Start Records
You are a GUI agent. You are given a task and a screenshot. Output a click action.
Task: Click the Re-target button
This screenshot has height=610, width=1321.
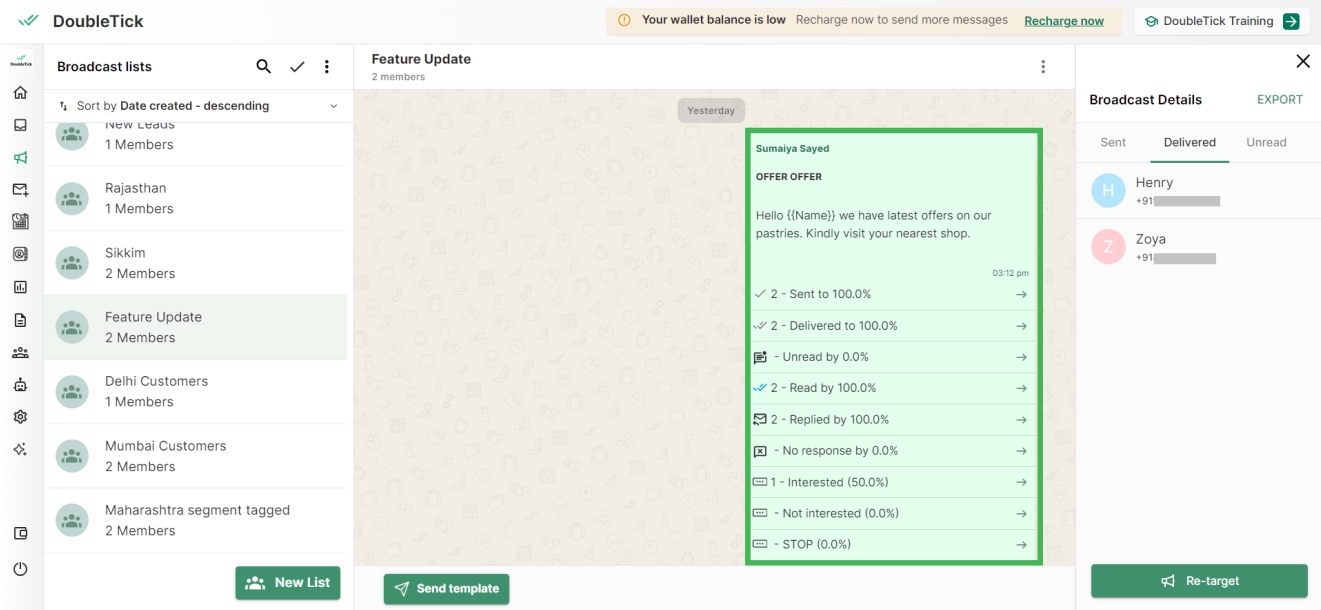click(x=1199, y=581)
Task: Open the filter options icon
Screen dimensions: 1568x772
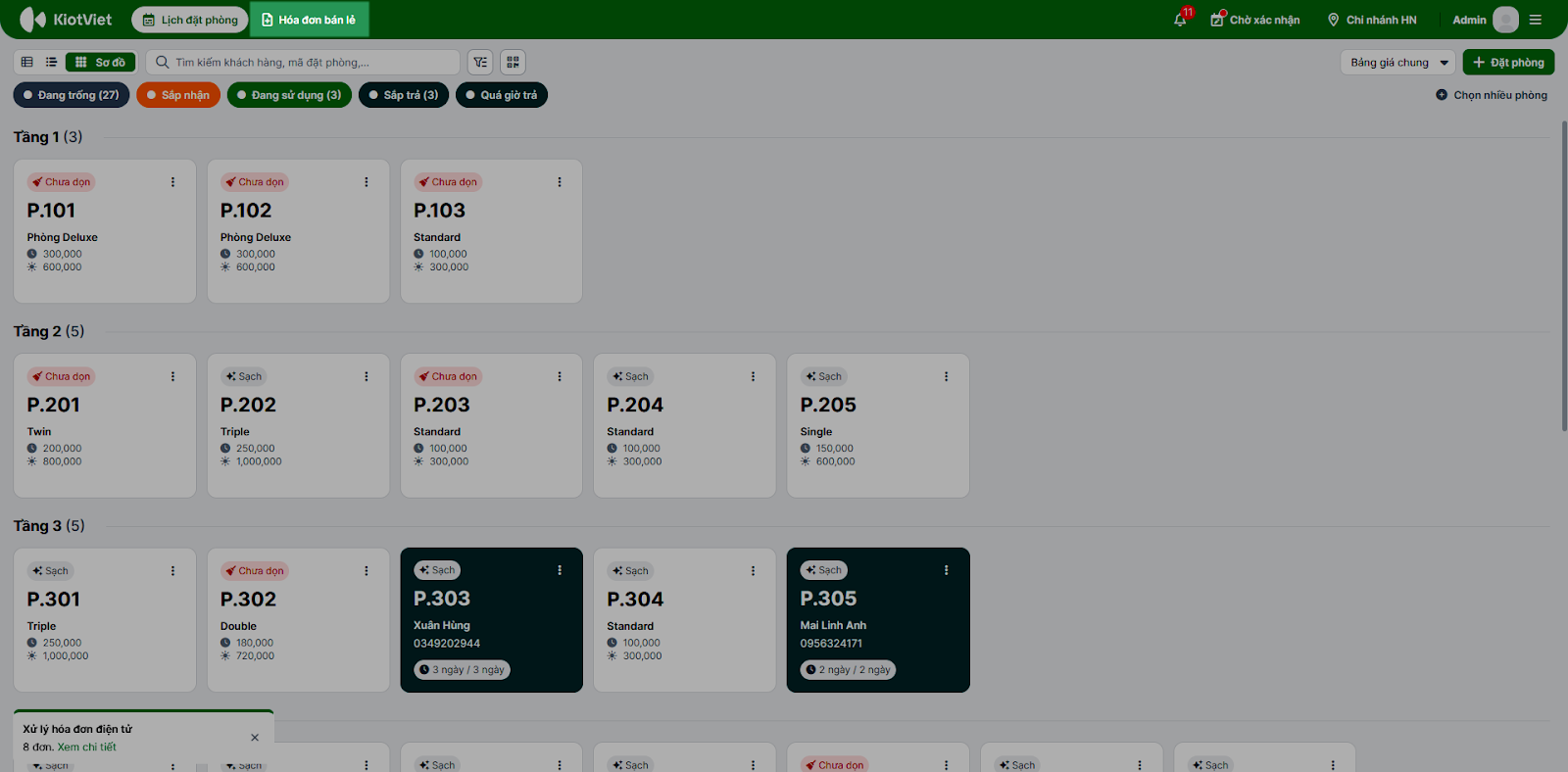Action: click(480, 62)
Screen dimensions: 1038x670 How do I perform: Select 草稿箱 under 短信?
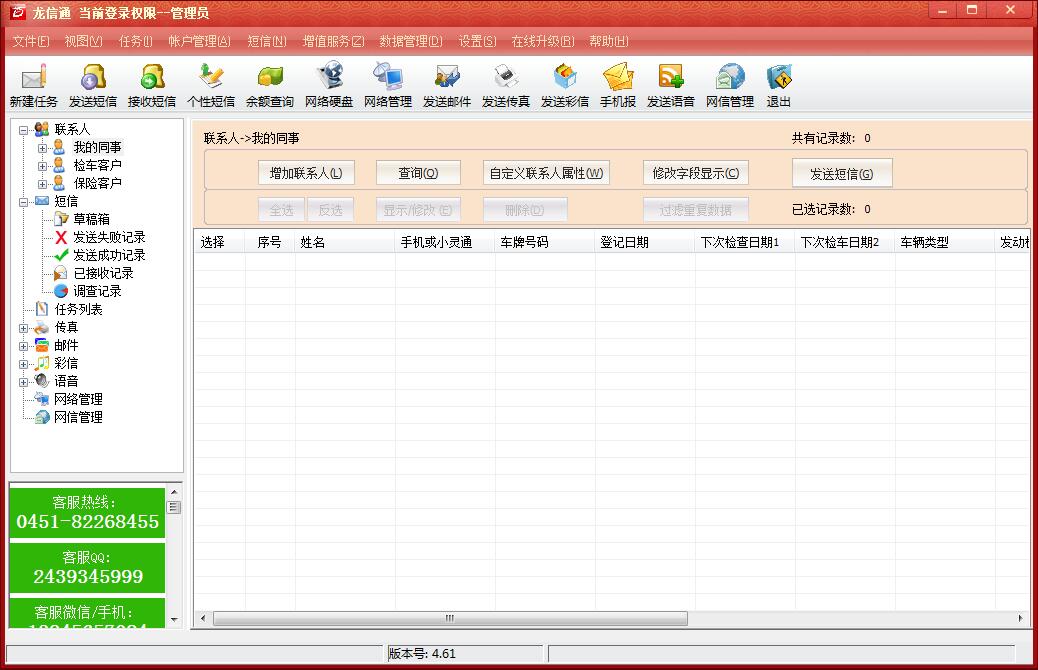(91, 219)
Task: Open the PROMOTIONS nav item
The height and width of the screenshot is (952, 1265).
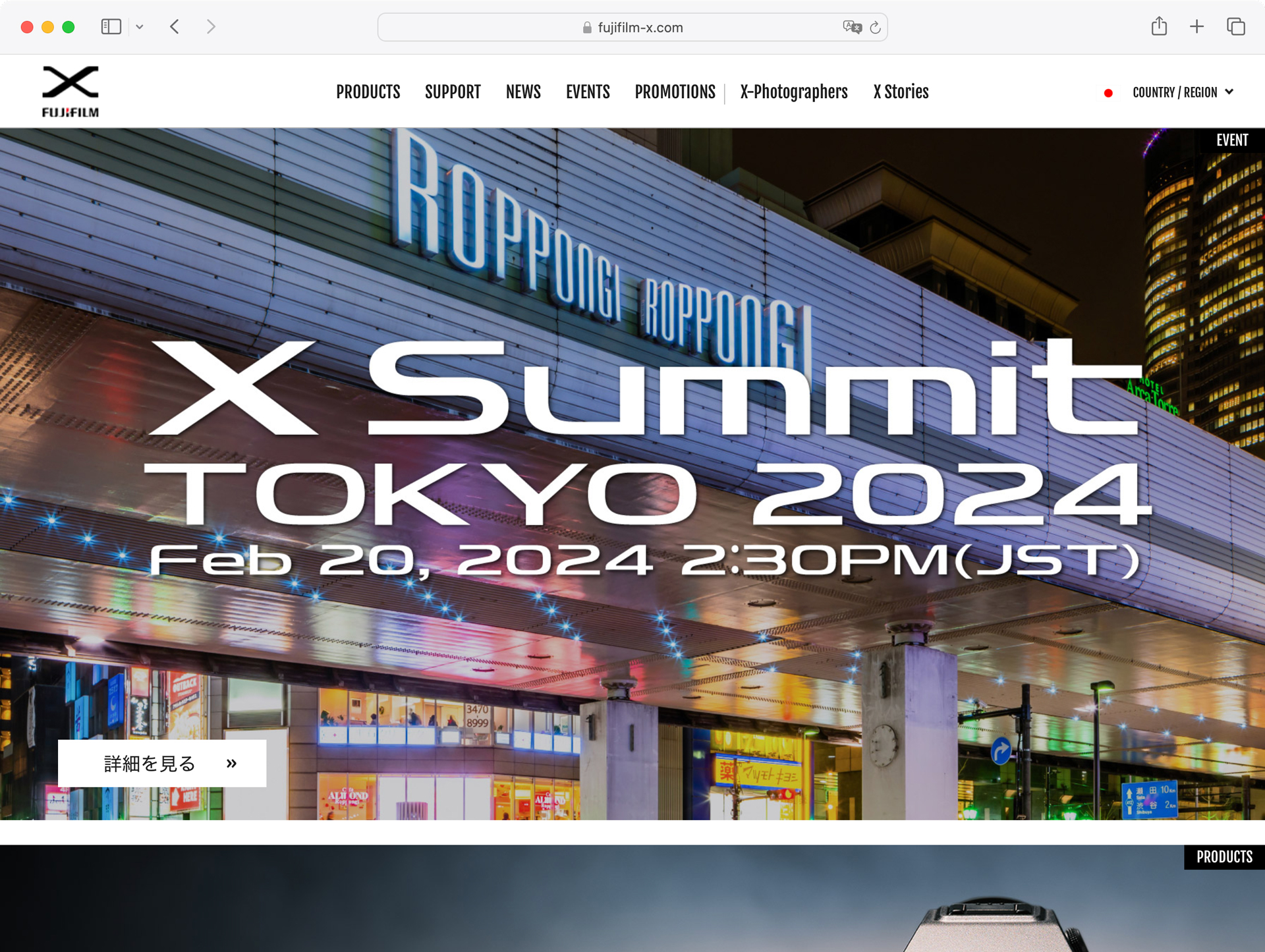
End Records
Start Records
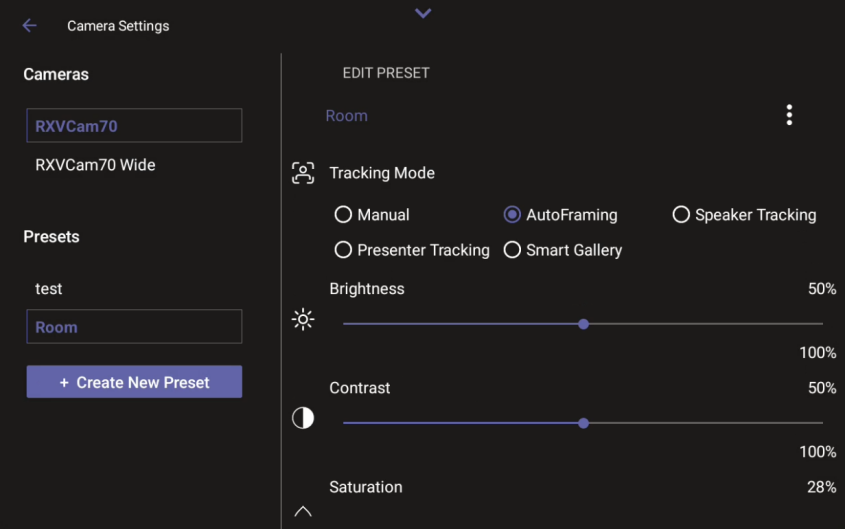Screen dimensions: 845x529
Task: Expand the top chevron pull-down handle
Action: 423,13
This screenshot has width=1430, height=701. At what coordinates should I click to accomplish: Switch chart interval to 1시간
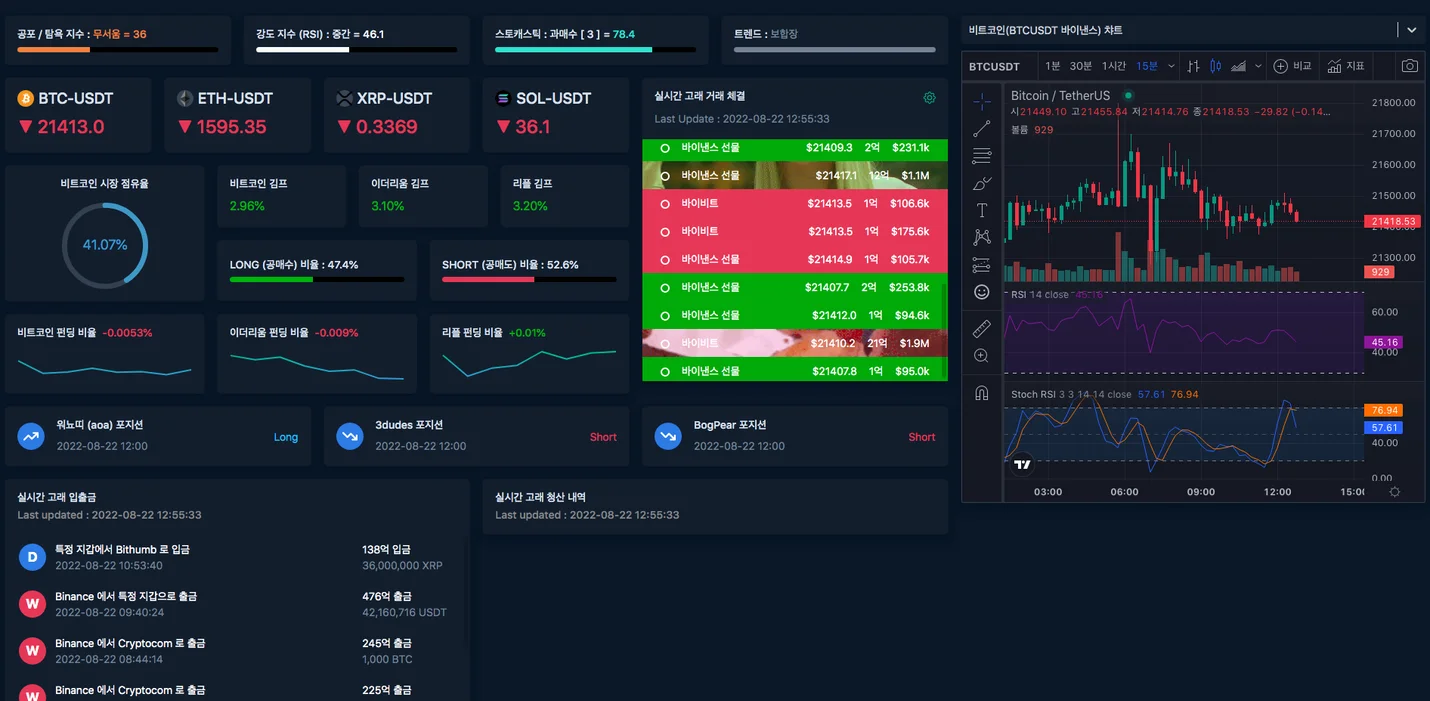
End Records
Start Records
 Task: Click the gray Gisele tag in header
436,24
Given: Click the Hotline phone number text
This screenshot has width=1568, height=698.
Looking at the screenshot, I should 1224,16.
End Records
• [What to work on] Rewrite the rows from the line with "You are a GUI" up to and including the line with "The height and", changing "screenshot" to "screen capture" and keeping everything else the same. Leave the pictures out of your answer.

• [Solution]
You are a GUI agent. You are given a task and a screen capture. Output a click action.
Task: Click the Re-target button
This screen capture has height=610, width=1321.
click(x=1199, y=581)
Task: Open the filter options icon
Screen dimensions: 1568x772
Action: click(480, 62)
Screen dimensions: 1038x670 How do I perform: Select 草稿箱 under 短信?
(91, 219)
Task: Open the PROMOTIONS nav item
The height and width of the screen capture is (952, 1265).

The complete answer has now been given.